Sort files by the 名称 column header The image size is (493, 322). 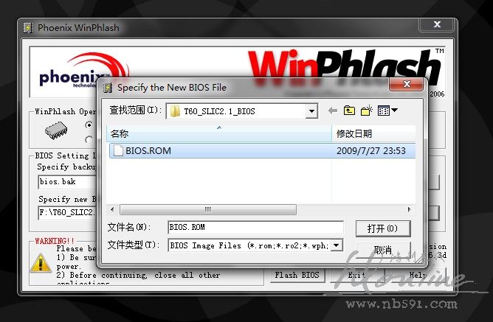pos(218,133)
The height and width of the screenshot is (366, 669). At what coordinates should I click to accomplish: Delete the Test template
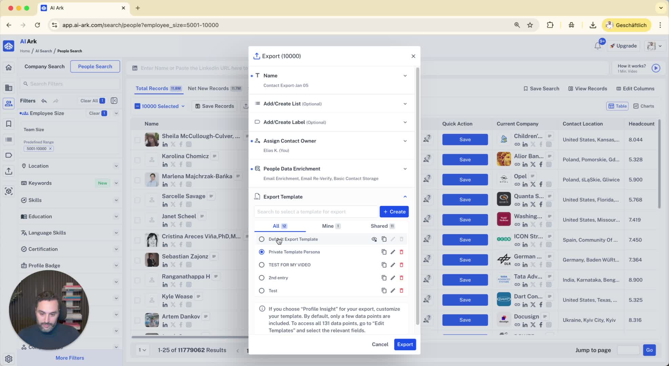pos(401,290)
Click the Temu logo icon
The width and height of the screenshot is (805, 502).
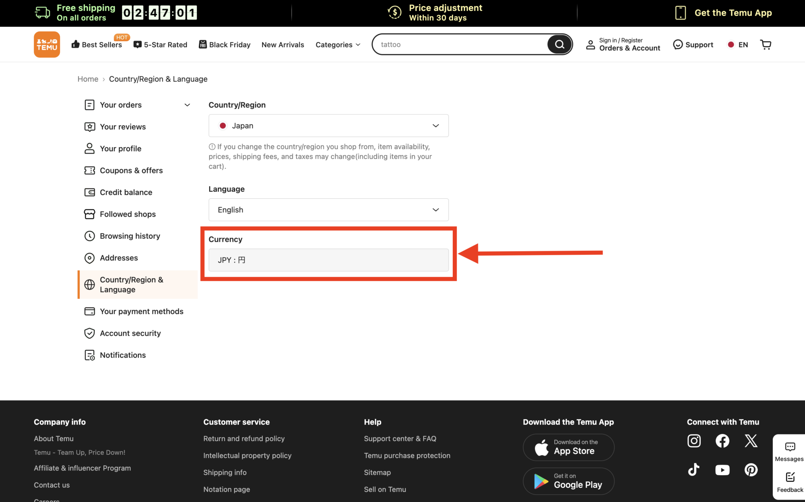47,44
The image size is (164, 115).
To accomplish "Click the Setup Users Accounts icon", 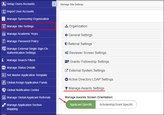I will 4,4.

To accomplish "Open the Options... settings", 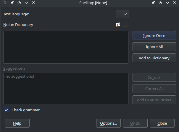I will (108, 123).
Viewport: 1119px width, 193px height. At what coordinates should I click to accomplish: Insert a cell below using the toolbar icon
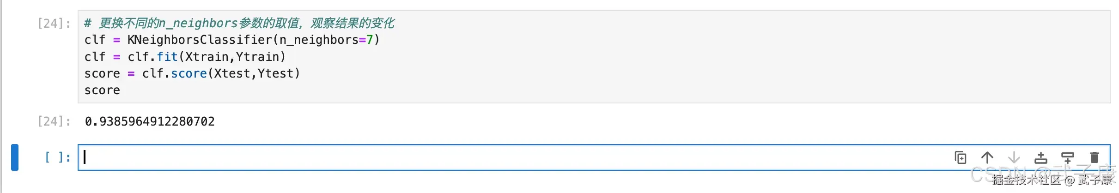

* _EXERCISE BRIEF_
Pick out each line above that contains the string "should", with upper and lower case counting, and copy those lines in full.

* _TASK SOLUTION_
The height and width of the screenshot is (366, 669). At what coordinates should I click to accomplish: Delete the Test template
Viewport: 1119px width, 193px height. At what coordinates should I click to accomplish: Insert a cell below using the toolbar icon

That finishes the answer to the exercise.